The lovely Lene Anderson (author of the amazing book Your Life with Rheumatoid Arthritis), shared a link today to an article from The Rheumatologist, entitled “EULAR 2015: The Biology of Fatigue”
EULAR 2015 is the annual congress of the European League Against Rheumatism (EULAR)
My first thought was wow, fatigue has biology? From my own experience and from speaking with other RA patients across 3 continents fatigue seems to be almost the phantom symptom. We all as patients know it exists, we feel it’s debilitating effects, some of us daily. But it’s not really talked about, it’s almost like it’s RA’s dirty secret, the unsavoury cousin no one invites to the party.
Look at diagnostic criteria, posters covering symptoms, medical reports on clinical assessment. They talk about joint damage, inflammation, morning stiffness, they mention lungs, heart, eyes and blood vessels. And they might mention feeling ‘tired’.

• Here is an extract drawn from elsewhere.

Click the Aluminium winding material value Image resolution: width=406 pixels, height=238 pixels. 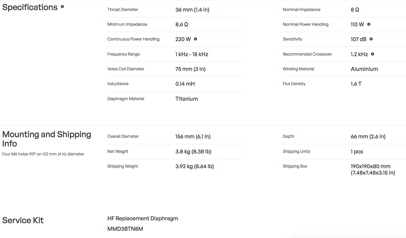[x=364, y=69]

The difference between feeling tired and feeling fatigued is enormous. In simplistic terms, if you sleep, tiredness is cured. Fatigue is a thief that steals, hours, days, motivation, energy, and can quite literally leave you unable to move. It is not affected by sleep, the two have no connection.
So, back to this article. Fatigue has a biology! I’ve gotten used over the past few months to reading ‘medicalese’ and I’ve linked to the article in full if you’d like to read it. But the sentence that has me excited (geek alert!) is this one…
“Roald Omdal, MD, professor of medicine at the University of Bergen in Norway, said studies have shown that there is a biological basis for fatigue, that fatigue is gene regulated and that there may be several pathways that bring about fatigue in patients.”
Oh and this one….
“In my opinion, interleukin 1 beta signaling is the fatigue cytokine,” he said. “There is convincing evidence from animal studies—and also, lately, in humans—that this plays an important role.”
Now I don’t pretend for a minute to understand the science behind this. I know that cytokines are small proteins that affect the behaviour of cells, and are involved in RA inflammation. The hows and whys are beyond me, I’ve never been accused of being a scientific mind!
What I do know is this, that once the cytokine that causes fatigue can be definitively identified, research can continue to the next logical step of trying to find a ‘fix’. Anything that brings us one step closer to being able to treat what many, and certainly I, describe as the most debilitating symptom of Rheumatoid Disease is a reason for this girl to smile today!